Bioengineered Skin Substitutes: the Role of Extracellular Matrix and Vascularization in the Healing of Deep Wounds

Abstract

The formation of severe scars still represents the result of the closure process of extended and deep skin wounds. To address this issue, different bioengineered skin substitutes have been developed but a general consensus regarding their effectiveness has not been achieved yet. It will be shown that bioengineered skin substitutes, although representing a valid alternative to autografting, induce skin cells in repairing the wound rather than guiding a regeneration process. Repaired skin differs from regenerated skin, showing high contracture, loss of sensitivity, impaired pigmentation and absence of cutaneous adnexa (i.e., hair follicles and sweat glands). This leads to significant mobility and aesthetic concerns, making the development of more effective bioengineered skin models a current need. The objective of this review is to determine the limitations of either commercially available or investigational bioengineered skin substitutes and how advanced skin tissue engineering strategies can be improved in order to completely restore skin functions after severe wounds.

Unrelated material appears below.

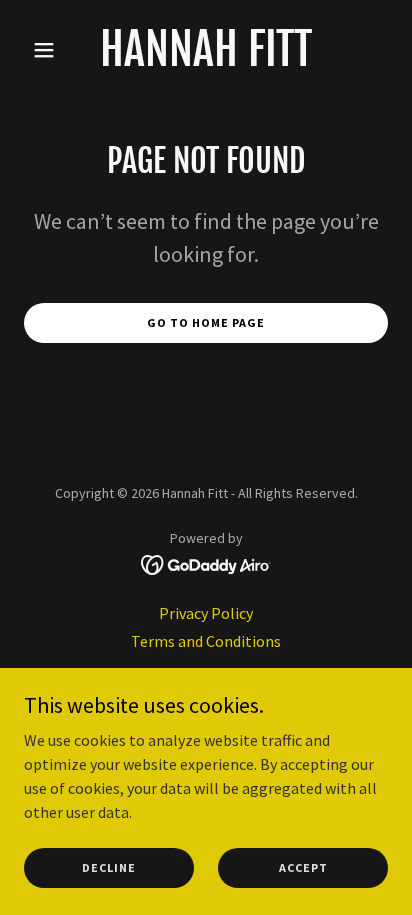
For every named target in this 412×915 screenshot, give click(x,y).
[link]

Keywords: bioreactors; bottom-up tissue engineering; dermal substitutes; extracellular matrix; scar tissue.; skin substitutes; tissue engineering; vascularization; wound healing.

Figure 1

Main components of the human skin. (Image source: brgfx/Freepik).

Figure 2

The main steps of a two-step procedure to treat deep and partial wounds with the application of a DRT. (A) Healthy skin and wound bed after debridement. (B) Application of a DRT possessing an artificial silicone epidermis and covered with gauze. (C) Removal of the silicone epidermis and application of the STSG. (D) Long-term appearance of the repaired dermis. (E) Cellular end extracellular dynamics occurring during the wound healing process after the application of a DRT. W = week; M = month. DRT, dermal regeneration templates; STSG, split thickness skin graft; ECM, extracellular matrix.

Figure 3

The main steps for the production of a DRT composed of fibroblast-assembled/pre-vascularized human dermis substitutes, and its morphological features before and after implantation in a nude mice model. (A) From left to right: production of Dermal-μTissues; their molding and assembly in a maturation chamber that is kept under dynamic culture conditions; formation of a continuum of fibroblasts embedded in their own dermal extracellular matrix; epithelization and vascularization of the endogenous human dermis. (B) Fabrication of large pieces of endogenous human dermis (major dimension 20 cm). (C) Histology of the endogenous human dermis supporting the differentiation of epidermis with the formation of spontaneous rete ridge profile. (D) Vascularized endogenous human dermis: cell nuclei in green and capillary network in red. (E) Vascularized endogenous human dermis: fibroblast-assembled collagen bundles observed under label-free multiphoton microscopy in gray; capillary network in red. (F) Top: fibroblast-assembled hyaluronic acid in green, cell nuclei in blue; Bottom: fibroblast-assembled elastin network in yellow, cell nuclei in blue. (G) Implantation of a piece of the pre-vascularized endogenous human dermis. (H) Connection between engineered capillary network (green) and recipient capillary network (red); fibroblast-assembled collagen in gray. Figure 3B, 3D, 3E, 3G, and 3H are from reference [34] “Mazio, C. et al. Pre-vascularized dermis model for fast and functional anastomosis with host vasculature. Biomat. 192, 159–170 (2019)”. Authors obtained permision from Elsevier: License Number 4681910194044.